## Work instructions
Reproduce verbatim the rows from the line containing "Task: Cancel the dialog with 取消" through the end of the rows, including both ends, and omit the pictures from your answer.

## Stored data
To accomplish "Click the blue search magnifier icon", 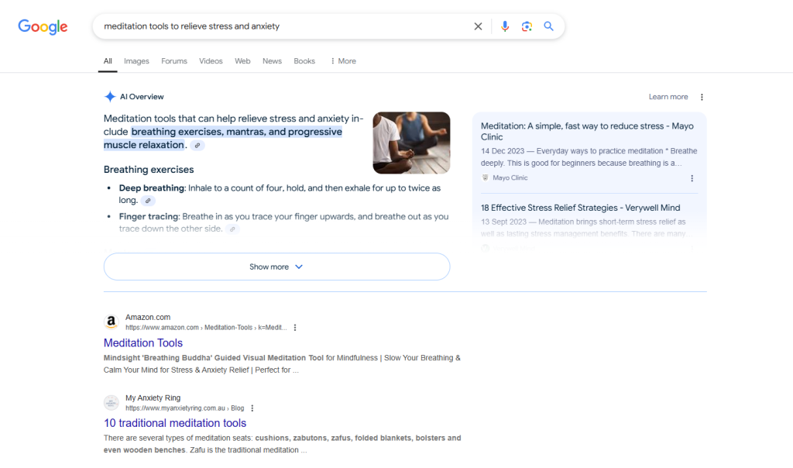I will pyautogui.click(x=548, y=26).
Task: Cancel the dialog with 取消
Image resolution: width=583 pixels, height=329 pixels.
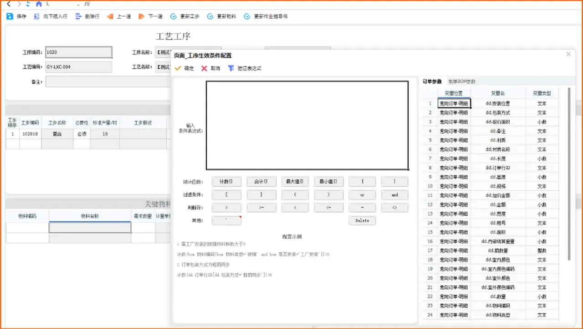Action: [x=205, y=68]
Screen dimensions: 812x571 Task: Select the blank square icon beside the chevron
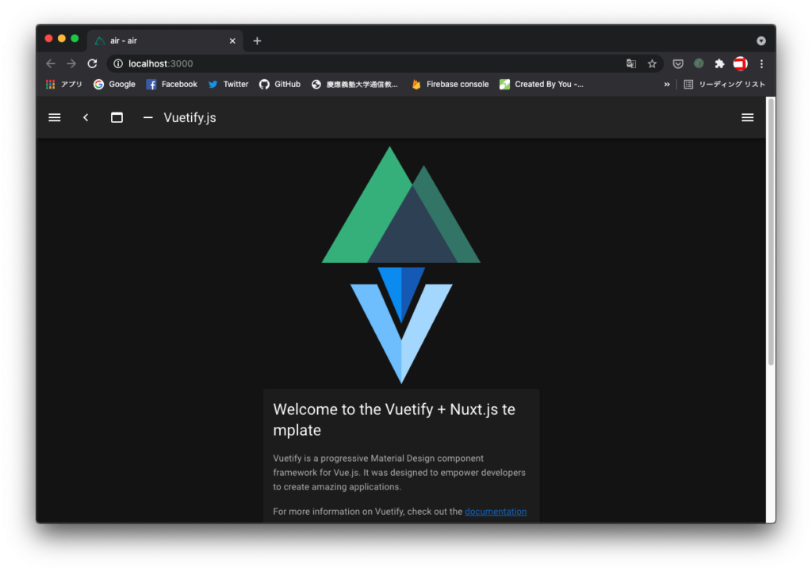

## Exercise solution
Task: Cancel the dialog with 取消
Image resolution: width=583 pixels, height=329 pixels.
Action: [x=205, y=68]
Screen dimensions: 812x571 Task: Select the blank square icon beside the chevron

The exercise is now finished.